Á Fürth, les juifs représentent environ 20 % de la population et sont sous la protection de deux dirigeants antagonistes qui se disputent le pouvoir sur le dos des juifs. Chacun accorde des privilèges spéciaux à « ses » juifs, tout en harcelant ceux de la partie adverse. La communauté de Fürth est donc divisée en deux groupes, une petite minorité dépend du margrave d'Ansbach, alors que la majorité est sous la protection de l'évêque de Bamberg.
Fränkel va se trouver impliqué dans ce conflit quand il décide de profiter de deux évènements survenant vers 1703, la fin d'un contrat duodécennal de coopération entre les deux communautés juives de Fürth, et l'arrivée d'un nouveau margrave, pour essayer de faire prévaloir les intérêts de la maison d'Ansbach (et les siens). Il s'impose au nouveau margrave en lui suggérant un meilleur contrôle de la communauté juive au bénéfice du prince. En peu de temps, par délation, il traine en justice les principaux dirigeants juifs de Fürth.

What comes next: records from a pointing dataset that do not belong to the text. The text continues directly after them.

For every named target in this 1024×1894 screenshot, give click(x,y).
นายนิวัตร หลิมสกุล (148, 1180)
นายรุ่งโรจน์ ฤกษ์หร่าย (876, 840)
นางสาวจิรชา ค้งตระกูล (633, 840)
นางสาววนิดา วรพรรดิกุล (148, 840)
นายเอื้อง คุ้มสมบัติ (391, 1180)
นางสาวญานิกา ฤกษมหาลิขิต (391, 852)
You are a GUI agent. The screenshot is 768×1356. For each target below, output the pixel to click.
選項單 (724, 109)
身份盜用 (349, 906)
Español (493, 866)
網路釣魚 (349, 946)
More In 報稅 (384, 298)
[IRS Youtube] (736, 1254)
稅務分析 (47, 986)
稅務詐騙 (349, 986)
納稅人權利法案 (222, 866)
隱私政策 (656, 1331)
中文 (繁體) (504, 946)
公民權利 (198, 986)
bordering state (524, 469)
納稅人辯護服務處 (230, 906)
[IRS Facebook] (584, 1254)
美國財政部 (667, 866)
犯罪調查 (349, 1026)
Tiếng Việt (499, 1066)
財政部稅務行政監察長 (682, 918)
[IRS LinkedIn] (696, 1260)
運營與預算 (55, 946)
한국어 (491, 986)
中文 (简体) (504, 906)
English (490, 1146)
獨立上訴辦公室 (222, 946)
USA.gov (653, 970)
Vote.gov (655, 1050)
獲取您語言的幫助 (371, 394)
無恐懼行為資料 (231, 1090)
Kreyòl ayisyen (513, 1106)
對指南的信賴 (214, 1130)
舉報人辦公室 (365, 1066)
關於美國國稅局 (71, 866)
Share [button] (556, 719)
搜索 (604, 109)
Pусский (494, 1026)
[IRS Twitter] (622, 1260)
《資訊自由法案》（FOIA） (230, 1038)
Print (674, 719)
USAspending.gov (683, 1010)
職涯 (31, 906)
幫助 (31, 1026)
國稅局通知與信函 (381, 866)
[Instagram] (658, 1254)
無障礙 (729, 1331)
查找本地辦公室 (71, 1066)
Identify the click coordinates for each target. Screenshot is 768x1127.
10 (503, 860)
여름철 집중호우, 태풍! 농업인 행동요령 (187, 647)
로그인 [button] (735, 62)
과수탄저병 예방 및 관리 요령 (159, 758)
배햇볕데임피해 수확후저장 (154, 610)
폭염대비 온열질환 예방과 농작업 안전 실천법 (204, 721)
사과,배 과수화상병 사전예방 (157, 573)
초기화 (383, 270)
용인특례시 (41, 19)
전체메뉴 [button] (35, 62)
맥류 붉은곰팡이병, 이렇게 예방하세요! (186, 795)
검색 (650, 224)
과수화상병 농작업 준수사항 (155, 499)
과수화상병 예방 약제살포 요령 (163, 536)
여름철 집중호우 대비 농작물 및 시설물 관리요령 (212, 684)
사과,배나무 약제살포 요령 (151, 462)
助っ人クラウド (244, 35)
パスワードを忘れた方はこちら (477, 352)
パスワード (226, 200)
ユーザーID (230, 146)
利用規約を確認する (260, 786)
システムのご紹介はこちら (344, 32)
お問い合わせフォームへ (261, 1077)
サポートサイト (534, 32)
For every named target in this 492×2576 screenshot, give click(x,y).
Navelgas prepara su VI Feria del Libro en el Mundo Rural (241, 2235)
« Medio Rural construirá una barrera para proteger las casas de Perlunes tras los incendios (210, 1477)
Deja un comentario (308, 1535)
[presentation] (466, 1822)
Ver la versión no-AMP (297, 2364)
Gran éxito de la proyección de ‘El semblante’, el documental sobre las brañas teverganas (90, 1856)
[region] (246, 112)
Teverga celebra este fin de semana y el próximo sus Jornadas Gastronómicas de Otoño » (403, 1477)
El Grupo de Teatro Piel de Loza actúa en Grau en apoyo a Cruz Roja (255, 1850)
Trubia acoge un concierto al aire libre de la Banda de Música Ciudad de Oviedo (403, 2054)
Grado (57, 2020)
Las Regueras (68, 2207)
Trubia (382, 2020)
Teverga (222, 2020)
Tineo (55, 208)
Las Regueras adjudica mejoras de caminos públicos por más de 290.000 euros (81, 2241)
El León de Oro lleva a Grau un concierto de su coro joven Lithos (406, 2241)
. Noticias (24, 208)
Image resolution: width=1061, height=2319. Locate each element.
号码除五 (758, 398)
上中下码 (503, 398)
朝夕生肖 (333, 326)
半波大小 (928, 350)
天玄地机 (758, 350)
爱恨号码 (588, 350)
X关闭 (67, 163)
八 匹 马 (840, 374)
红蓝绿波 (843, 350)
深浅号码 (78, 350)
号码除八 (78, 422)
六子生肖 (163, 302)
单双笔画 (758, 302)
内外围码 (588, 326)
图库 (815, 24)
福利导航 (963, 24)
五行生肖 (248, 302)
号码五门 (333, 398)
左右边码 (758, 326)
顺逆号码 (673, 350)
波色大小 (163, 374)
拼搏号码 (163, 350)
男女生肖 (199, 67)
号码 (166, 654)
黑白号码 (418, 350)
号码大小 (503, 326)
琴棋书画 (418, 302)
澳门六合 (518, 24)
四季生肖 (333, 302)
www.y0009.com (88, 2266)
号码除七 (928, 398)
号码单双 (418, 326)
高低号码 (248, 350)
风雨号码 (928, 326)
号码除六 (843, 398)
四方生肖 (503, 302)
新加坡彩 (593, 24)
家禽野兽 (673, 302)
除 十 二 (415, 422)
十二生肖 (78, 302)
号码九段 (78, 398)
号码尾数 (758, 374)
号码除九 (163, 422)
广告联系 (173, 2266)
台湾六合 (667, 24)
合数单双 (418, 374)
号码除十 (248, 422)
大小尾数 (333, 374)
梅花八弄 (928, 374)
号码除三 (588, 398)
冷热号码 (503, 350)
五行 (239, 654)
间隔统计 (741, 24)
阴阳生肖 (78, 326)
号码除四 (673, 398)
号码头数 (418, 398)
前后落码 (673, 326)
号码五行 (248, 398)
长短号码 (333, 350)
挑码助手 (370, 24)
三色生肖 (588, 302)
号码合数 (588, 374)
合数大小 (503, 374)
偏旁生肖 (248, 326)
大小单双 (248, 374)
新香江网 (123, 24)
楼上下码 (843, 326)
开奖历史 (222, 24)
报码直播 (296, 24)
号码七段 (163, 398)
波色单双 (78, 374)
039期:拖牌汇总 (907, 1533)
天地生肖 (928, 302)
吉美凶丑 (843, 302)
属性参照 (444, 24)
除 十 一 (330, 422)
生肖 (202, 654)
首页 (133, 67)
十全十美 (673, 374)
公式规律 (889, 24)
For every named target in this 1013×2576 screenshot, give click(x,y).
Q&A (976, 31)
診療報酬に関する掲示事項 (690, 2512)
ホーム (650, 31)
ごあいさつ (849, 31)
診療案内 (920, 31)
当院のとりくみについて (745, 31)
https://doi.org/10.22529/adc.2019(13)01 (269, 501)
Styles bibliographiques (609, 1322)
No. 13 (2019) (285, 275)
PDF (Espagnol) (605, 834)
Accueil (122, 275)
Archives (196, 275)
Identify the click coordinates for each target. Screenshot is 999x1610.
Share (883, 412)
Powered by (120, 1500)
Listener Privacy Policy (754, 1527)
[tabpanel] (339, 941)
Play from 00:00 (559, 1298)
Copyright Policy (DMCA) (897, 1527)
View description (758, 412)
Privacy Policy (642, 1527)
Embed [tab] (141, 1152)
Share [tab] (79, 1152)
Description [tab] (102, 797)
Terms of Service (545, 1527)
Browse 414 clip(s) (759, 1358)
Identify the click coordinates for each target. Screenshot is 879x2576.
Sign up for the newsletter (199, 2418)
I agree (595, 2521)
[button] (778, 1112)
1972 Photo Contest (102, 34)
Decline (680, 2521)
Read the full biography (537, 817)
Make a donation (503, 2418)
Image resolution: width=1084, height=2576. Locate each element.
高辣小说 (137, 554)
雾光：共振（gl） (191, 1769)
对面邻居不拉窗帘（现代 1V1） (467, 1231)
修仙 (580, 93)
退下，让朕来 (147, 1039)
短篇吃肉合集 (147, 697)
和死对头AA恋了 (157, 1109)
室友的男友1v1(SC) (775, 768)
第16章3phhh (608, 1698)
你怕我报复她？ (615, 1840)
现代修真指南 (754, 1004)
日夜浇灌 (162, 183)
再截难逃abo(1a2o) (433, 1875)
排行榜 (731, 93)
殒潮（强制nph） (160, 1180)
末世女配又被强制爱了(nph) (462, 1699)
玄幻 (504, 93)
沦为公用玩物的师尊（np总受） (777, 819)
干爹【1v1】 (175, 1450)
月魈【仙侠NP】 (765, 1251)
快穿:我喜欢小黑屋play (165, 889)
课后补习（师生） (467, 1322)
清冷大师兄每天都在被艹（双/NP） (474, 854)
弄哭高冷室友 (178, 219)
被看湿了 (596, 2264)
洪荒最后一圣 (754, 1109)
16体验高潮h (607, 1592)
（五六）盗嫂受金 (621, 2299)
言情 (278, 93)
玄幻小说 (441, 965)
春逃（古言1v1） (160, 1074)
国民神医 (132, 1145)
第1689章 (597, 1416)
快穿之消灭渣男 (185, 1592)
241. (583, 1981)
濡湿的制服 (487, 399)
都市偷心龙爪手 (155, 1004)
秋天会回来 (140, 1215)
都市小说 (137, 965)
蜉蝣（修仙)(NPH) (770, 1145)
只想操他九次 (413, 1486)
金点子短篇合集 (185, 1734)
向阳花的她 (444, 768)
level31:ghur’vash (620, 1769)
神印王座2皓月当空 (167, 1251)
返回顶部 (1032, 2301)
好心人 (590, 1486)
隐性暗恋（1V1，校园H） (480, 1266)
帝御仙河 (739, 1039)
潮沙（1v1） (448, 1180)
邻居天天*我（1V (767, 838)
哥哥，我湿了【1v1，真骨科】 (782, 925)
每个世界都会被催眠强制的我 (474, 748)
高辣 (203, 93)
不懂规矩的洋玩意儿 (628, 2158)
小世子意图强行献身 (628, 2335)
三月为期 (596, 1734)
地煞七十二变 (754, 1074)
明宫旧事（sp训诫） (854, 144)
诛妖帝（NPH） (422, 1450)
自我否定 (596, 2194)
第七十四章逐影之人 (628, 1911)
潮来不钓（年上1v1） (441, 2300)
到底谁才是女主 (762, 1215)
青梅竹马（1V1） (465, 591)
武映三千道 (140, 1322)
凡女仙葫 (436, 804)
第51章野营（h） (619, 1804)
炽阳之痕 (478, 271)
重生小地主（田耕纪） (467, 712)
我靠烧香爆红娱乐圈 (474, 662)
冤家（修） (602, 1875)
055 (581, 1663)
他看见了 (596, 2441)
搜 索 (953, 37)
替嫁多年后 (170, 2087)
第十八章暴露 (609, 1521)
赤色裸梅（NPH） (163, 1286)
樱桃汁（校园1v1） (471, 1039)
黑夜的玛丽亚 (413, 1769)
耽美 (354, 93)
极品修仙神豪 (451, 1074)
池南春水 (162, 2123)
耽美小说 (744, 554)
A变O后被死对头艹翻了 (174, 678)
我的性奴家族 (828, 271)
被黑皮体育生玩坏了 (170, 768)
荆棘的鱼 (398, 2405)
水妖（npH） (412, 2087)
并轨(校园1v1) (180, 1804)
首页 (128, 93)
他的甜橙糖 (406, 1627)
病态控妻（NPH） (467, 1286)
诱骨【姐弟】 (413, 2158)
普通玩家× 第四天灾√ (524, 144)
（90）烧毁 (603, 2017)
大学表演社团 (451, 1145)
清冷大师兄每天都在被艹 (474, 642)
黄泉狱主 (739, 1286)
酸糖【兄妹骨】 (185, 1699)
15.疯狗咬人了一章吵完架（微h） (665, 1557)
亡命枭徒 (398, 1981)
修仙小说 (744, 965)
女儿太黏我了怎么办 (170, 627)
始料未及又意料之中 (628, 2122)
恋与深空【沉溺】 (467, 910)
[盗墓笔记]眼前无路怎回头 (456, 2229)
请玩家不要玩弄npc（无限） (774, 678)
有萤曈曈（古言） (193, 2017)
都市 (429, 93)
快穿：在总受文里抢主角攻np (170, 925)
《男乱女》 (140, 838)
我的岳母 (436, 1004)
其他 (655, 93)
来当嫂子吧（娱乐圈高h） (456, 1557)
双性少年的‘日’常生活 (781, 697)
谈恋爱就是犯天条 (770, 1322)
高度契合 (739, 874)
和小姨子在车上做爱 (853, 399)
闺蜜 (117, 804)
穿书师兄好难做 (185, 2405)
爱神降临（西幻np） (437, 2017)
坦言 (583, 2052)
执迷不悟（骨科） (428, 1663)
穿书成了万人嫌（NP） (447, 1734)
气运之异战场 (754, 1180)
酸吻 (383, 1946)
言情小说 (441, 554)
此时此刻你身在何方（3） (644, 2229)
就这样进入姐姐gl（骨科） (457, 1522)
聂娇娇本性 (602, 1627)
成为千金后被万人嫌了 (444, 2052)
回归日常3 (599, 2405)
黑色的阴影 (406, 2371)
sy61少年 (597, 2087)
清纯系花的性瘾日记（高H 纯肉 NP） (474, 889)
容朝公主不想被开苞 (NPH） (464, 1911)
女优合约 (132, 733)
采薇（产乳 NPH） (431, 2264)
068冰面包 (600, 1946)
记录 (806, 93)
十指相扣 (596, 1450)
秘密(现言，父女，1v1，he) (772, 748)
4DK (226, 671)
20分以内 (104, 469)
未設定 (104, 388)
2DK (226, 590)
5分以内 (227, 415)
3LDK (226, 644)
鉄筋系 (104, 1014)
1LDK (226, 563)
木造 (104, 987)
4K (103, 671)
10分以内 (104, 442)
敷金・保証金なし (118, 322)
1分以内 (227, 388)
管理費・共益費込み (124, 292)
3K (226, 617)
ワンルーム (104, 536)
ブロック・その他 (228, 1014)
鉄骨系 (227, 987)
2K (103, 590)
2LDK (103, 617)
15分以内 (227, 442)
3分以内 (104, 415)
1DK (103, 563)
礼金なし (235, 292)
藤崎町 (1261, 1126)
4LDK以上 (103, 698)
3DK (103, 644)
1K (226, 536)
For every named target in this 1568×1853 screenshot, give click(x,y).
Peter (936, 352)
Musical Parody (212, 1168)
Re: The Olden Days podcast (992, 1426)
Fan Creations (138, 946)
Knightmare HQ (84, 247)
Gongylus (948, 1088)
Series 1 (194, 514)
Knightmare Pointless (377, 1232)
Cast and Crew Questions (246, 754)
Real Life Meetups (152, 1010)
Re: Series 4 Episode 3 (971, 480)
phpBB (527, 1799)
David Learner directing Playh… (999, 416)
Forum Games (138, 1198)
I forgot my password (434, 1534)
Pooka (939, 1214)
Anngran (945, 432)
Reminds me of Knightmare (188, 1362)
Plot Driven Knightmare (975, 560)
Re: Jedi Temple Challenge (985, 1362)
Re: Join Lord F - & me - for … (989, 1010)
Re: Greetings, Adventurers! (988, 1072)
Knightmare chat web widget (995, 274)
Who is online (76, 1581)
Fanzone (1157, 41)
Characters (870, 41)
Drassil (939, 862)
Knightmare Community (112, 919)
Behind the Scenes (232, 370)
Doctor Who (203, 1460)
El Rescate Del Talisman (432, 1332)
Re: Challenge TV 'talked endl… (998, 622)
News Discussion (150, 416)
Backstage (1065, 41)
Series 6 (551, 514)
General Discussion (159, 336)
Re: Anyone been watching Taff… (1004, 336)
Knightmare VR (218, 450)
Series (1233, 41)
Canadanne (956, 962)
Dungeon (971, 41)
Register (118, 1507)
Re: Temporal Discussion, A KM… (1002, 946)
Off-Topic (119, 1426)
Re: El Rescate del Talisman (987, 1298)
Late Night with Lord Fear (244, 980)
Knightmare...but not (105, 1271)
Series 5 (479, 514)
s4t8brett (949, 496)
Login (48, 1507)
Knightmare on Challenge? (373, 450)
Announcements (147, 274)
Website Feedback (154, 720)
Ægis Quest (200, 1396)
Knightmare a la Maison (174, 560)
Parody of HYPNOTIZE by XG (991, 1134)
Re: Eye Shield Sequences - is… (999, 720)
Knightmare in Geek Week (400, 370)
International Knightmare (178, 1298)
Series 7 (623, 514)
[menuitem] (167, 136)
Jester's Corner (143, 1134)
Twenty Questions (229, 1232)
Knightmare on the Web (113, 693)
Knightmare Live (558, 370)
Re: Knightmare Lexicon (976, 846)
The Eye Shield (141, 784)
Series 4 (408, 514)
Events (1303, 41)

En retour, Fränkel devient rapidement dès 1704 Barnoss (déformation du mot hébreu parnass), président, de la partie de la communauté juive de Fürth dépendant d'Ansbach et est nommé en 1708, Oberbarnoss de l'ensemble de la communauté juive vivant sur le territoire d'Ansbach. En plus, il a accès au margrave et en profite pour le conseiller et servir d'intermédiaire dans de nombreuses affaires financières, économiques et administratives sur tout le territoire. Fränkel devient une personne influente à la cour, aidant certains à obtenir des positions officielles importantes. Les juifs du margraviat lui sont reconnaissant d'avoir en 1708 obtenu la remise d'une lourde amende qui leur était imposée à la suite d'une investigation sur leur pratique usuraire.
Sa chute
Mais sa consécration comme juif de cour obtenue par manigances lui attire de nombreux ennemis non seulement chez les juifs mais aussi chez les chrétiens jaloux de sa réussite.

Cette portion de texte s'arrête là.